My group also doesn't require that we "give up activism" because "your politics is boring as f-k'; because we know that all action is indirect and as a result just by sitting on your ass, like in MX park, you will already be attacked, harassed, spit on, swexually solicited, etc. "Thats the way i like it".
my group is always very busy doing nothing. Kick ass at it, too. (Its hard also, when uyou're sitting down to get your ass kicked, unless you think it through.) Bentham and Maupertius and Machlup were onto something.

Unlike SDS, ! however has a different style; more outdoorsy. the Byrds of the 60's had that look--'back to nature'. Those shirts, and the thug boots, like Bootsy, who may join the Parlament (if US demnocracy turns that way) or else become Prime Minister. He will manage the prime numbers, while the honorable Even Minister who seems sinister will cover some of the remaining numbers.
QUESTION: is there a need for Odd Ministers if we want to manage every social security number at a blac bloc? or are they all already covered, because 'we got your b(l)ack'? Need a hint? Look up the fundamental theorem of arithmatic, from whence you can evolve to Galois theory, and then die at 23 in a gunfight over a girl, because ideals and primes and minsters are needed for every single one of the religions of Spengler's numbers. (see a recent Am.

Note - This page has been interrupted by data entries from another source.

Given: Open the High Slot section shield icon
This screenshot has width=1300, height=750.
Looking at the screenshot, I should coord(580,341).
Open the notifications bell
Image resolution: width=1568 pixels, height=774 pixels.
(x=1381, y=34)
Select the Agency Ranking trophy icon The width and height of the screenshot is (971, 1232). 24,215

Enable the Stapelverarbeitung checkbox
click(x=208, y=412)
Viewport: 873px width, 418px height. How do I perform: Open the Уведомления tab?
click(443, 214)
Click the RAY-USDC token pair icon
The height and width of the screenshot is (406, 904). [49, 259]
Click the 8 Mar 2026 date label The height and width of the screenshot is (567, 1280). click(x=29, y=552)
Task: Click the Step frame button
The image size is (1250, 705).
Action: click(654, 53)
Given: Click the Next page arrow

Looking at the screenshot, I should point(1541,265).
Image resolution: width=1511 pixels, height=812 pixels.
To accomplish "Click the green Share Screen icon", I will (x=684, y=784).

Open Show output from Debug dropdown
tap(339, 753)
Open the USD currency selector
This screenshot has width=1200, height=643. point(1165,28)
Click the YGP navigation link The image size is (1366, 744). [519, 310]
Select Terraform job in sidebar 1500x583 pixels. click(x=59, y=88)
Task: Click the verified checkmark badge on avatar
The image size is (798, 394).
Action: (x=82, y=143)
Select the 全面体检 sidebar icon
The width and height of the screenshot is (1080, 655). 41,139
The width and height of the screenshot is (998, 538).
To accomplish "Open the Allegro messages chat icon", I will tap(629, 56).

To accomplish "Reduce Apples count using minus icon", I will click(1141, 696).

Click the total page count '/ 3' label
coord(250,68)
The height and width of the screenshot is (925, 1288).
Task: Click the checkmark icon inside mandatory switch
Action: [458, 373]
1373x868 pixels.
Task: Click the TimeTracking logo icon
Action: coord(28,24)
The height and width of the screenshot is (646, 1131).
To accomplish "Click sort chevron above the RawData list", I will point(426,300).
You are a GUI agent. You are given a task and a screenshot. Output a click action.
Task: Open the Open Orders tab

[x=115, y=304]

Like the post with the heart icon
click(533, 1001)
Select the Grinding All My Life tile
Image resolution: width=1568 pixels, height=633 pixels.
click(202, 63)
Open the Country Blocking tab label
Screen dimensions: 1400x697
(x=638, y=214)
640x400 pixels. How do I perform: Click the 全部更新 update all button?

Math Soc. paper; maybe it was by P daivs. )

Even the bible i think has a chapter on numbers. imagine that!!!

'you woke me up, and i was dreaming
you woke up when i was screaming,
you woke me up, from my slumber
you woke me up to teach me numbers.

just echoises from the void, nothing that you heard

just all the numbers between zero and one, all the numbers in the continuum".

got it? does it compute, or are you like turing's machine and never decide or halt, a chronic procrastinator (even masturbator---turing did get sent to jail) and nervous pacer in your cell ?



actually i think SDS and Tom Hayden and ! actually aren't too bad; but maybe one needs an "all new new thing". (8 miles high by the Byrds i think is a good song; also maybe Jesus was allright with me. i think they had a naked girl on their album cover. )

what really attracted me to the ! group was it issued a meeting notice with a particular word in it ('north', which is the name of a Louis celine book, i think----celine was a misanthrope, somewhat like Nzietche and Artaud, who saw which way the winds were blowing, and as a French, joined the Nazis; sort of a sell out).

To me North is Sortuh like the North Star; when you see it, follow it. You can go about 150-200 miles more or less by following it. The, you have to shift. There is South if you go further North (which seems to make no sense, unless by mistake the Globe of the Earth is marked wrong, like "if a 6 turned out to be a 9', and Jimi turned out to be a featured performer on VU's '69'. (rushing on my run, like Mill creek's stepson). Its hard to imagine why one would go South, because there's often alot of Bushes up there .

For a second reason, the location of the meeting was real good; its one of the main crossing points and refuleing spots (McDonalds!!! big cheap coffees!!!though they also have these yuppie joints too) of a large river. There are houses there, and for a 150 or so mile trip occassionaly one can find one to stay in . The Hiphop band Houdini has a song about this: "friends, you can depend on" which is kickass. (You know, how they stab you in the back, "snitch' or inform, steal everything you have, destroy you, dope uyou up. its all good. )

i actually already know people there though i generally don't look them up. but being greedy, i like to have as many friends as i can. (didn't public enemy have a song about how they use and abuse you? ) but now with that new sidewalk, you don'ty really need to depend on friends, which is pretty good. some cats are fairly independent.